- Opening Delimiter -

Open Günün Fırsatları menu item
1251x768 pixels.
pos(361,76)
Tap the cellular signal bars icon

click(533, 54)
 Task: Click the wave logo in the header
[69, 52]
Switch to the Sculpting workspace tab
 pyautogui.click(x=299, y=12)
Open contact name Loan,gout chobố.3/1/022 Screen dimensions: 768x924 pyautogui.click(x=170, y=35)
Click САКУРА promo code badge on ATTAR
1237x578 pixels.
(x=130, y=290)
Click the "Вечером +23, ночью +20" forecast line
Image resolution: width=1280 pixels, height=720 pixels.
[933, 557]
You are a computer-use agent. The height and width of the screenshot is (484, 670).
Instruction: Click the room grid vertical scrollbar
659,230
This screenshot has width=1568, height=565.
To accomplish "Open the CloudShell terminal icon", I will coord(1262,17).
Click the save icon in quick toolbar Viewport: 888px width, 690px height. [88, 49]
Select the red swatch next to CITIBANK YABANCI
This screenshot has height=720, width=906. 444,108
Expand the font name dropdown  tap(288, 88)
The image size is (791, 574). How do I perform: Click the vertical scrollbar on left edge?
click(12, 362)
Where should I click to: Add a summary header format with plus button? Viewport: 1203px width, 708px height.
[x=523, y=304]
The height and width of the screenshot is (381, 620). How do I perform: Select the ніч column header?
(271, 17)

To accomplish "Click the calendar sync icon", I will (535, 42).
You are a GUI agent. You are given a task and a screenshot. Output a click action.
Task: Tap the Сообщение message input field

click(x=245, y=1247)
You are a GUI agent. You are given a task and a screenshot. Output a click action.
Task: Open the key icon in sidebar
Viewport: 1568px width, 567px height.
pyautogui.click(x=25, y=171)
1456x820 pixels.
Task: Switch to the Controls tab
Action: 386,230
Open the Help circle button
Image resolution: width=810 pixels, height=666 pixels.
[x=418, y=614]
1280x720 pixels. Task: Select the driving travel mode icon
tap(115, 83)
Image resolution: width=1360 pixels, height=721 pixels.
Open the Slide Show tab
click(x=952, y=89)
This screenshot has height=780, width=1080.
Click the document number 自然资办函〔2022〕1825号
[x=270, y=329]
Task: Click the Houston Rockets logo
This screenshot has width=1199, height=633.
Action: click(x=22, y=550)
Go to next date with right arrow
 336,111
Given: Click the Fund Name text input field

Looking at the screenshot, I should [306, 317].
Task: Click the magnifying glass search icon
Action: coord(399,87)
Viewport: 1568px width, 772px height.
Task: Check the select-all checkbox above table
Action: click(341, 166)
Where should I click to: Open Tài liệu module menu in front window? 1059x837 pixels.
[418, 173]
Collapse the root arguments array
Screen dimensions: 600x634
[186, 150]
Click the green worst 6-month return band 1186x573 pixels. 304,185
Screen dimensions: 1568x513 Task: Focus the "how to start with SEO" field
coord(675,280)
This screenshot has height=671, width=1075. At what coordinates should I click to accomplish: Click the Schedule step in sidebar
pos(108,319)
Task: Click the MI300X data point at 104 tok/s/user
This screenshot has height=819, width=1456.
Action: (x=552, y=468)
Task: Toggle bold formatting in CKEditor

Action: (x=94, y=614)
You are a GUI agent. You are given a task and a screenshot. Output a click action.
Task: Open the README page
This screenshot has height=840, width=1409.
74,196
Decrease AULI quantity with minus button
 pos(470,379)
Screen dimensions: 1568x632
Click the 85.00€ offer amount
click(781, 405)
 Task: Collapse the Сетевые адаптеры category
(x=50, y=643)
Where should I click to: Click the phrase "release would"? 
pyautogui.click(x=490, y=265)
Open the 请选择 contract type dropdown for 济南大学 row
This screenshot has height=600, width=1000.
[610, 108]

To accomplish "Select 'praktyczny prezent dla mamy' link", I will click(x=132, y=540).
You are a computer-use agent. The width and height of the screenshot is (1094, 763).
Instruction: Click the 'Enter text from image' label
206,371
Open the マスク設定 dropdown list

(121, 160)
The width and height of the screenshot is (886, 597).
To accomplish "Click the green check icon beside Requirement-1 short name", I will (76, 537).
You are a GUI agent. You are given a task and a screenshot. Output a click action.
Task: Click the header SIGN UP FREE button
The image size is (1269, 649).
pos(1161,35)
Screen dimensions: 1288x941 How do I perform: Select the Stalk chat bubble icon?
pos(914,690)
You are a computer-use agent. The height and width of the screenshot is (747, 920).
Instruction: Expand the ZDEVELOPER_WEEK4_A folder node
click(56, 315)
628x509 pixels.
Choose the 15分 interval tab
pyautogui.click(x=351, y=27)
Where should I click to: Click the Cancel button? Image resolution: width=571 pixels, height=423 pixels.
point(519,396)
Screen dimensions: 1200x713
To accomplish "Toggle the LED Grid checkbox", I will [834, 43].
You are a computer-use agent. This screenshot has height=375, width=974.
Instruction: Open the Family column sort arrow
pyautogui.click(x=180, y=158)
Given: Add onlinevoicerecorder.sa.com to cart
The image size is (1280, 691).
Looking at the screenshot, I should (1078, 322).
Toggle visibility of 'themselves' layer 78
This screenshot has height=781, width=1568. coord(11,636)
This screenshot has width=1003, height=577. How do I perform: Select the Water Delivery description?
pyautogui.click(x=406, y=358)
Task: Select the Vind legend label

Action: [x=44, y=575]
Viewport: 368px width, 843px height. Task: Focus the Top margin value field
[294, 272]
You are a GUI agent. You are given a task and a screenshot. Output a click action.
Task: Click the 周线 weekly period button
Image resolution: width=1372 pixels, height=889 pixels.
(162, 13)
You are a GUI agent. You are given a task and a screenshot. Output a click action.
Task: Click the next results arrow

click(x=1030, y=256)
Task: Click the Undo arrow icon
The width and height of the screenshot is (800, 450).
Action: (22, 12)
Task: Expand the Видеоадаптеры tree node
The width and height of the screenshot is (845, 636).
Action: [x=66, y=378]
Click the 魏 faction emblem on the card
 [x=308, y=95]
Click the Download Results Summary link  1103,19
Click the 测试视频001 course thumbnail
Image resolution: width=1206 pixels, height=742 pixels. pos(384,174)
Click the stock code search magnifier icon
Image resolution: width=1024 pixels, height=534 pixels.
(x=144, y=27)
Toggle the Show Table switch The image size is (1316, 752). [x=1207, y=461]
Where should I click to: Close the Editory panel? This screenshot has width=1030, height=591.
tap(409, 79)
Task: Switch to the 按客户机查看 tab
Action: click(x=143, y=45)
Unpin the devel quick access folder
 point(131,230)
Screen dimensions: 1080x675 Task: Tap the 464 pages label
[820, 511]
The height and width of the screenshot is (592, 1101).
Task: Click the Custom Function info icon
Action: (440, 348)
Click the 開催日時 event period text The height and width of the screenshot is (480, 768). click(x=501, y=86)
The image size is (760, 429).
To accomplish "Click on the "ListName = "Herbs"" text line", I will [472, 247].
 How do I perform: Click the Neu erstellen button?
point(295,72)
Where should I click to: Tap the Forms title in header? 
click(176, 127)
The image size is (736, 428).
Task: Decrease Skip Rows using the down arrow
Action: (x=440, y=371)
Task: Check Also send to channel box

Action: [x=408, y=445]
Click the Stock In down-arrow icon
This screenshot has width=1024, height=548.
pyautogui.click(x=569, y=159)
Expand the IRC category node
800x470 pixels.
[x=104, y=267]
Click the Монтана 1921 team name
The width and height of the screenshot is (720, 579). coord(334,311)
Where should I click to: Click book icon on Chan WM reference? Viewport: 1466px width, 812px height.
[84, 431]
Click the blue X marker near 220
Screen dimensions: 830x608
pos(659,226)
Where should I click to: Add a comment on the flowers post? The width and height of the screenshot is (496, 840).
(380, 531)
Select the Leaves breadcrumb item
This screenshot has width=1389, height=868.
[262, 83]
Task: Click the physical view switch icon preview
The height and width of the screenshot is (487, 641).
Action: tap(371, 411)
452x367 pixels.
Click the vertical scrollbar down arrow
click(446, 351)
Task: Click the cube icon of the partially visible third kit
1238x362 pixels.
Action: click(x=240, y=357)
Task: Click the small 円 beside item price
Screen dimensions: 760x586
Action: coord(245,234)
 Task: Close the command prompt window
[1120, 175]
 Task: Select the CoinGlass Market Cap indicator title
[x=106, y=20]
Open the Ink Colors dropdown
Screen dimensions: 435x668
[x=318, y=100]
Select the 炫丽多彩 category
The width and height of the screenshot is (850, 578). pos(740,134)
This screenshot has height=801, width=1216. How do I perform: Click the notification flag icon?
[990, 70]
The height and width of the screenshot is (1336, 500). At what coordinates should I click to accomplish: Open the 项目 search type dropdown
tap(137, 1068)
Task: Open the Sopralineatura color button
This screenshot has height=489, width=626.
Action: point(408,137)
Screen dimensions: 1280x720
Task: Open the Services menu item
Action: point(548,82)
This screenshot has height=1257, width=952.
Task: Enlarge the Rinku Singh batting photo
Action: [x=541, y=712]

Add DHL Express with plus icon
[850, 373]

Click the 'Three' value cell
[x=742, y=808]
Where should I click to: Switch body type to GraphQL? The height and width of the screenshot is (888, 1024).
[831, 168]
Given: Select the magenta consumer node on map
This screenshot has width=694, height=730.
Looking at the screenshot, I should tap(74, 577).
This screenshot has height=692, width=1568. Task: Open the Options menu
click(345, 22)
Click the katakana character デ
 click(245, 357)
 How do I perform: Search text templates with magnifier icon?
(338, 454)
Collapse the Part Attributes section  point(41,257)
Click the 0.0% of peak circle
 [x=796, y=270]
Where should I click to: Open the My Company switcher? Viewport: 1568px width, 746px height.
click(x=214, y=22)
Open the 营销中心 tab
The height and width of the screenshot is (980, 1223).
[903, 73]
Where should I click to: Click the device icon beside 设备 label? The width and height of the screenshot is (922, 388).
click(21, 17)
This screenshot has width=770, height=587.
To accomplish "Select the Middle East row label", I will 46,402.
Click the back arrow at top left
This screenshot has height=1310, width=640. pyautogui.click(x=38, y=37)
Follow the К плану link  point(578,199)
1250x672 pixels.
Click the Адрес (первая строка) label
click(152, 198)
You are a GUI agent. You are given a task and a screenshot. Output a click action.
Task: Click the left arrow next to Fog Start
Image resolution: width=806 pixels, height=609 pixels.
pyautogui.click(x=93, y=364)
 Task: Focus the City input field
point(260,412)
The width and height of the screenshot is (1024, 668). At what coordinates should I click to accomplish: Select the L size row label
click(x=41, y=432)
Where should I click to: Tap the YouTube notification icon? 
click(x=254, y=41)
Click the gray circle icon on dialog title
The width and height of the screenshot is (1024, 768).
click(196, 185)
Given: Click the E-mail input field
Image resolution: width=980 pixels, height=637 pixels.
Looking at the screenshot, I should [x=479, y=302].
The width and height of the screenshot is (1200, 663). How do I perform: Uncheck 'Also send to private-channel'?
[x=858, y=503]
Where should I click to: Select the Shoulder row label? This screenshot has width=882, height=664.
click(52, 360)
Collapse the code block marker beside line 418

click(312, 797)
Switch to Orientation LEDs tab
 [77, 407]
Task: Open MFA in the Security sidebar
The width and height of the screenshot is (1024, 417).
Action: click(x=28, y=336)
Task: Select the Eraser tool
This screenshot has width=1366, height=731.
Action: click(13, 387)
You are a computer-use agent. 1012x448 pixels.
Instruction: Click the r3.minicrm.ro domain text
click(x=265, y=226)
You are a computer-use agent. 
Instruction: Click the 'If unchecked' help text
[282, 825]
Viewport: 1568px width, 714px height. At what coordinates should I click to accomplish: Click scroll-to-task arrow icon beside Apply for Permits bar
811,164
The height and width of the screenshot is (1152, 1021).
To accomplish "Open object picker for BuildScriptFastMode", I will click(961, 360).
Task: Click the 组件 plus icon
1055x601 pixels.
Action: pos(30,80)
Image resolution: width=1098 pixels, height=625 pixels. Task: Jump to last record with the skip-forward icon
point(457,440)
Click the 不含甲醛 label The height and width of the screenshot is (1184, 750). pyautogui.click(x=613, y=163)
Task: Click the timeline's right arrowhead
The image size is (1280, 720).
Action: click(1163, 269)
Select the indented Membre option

- Closing Delimiter -

GOAL OF THE EXERCISE —
Wherever a line in the material contains "will", count it; the answer is the number alone.

WORKED SOLUTION —
8